In the fast and furious world of trading, having the latest software is key to gaining a business advantage. The technology underpinning IHS Markit’s XVA solution allows trade level valuations generated in the batch Monte Carlo simulation to be stored in a distributed file system and re-used when calculating pre-deal XVA. This makes it unnecessary for firms to re-run valuations for existing trades. Another advantage of the solution is the ability to allocate XVAs back to individual trades through Euler allocation.

IHS Markit’s investment in new technologies such as open-source big data and cloud computing means clients can tackle the computational challenge of calculating all XVAs in one system. In addition, using agile development practices with fortnightly sprints enables continuous integration and frequent releases to production.

In 2019, the bank installed the IHS Markit XVA system to gain access to a complete view of the valuation adjustments supporting pre-deal and what-if analysis so traders can accurately price trades and explore the impact on price from changing deal terms or selecting different dealers/ central counterparty (CCPs) to place hedge trades.

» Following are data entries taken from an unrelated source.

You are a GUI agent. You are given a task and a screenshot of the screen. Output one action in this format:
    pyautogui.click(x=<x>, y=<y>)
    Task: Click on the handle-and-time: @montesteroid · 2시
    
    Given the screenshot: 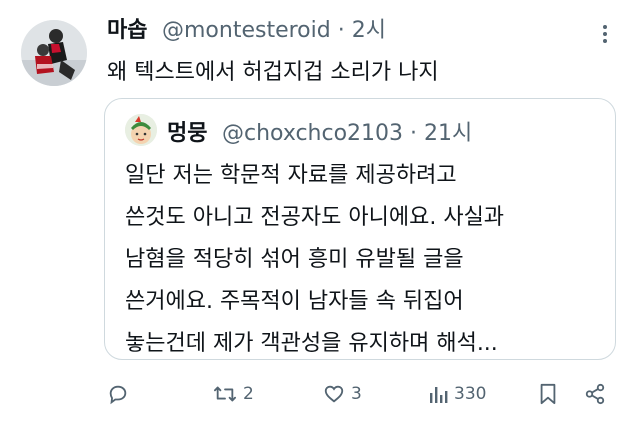 What is the action you would take?
    pyautogui.click(x=274, y=28)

Before using IHS Markit’s XVA solution, the bank had a lengthy procurement cycle for physical hardware on premise. Now, they can leverage cloud providers such as AWS or Azure to secure computing resource instantaneously. This has revolutionized their ability to deliver technology solutions to their business users.

Clients can tackle the computational challenge of calculating all XVAs in one system.

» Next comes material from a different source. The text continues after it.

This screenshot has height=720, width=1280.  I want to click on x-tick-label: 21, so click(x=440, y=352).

Using IHS Markit’s XVA solution, means the bank no longer needs to re-run time consuming valuations for a counterparties’ existing trades. Only new trades need to be valued on the simulated paths and a complete set of XVAs can be returned to the user in under a minute giving unparalleled insight into the costs of trading. For other types of what-if request such as novating trades or changing the terms of collateral agreements, the calculation can be handled by simply re-aggregating the stored data, providing fast and compute-efficient results.

Being able to calculate the impact of a new trade on counterparty and enterprise-level valuation adjustments is an enormous benefit to a bank and means that the bank has an accurate view of a trade’s contribution to balance sheet costs before committing to a trade. Over time, this will mean it can accumulate positions that show good return on investment allowing them to outperform their peers.

With IHS Markit’s XVA solution, the bank now has a complete picture of their valuation adjustments, including the forthcoming SA-CVA risk capital. This has given them a competitive advantage in the market.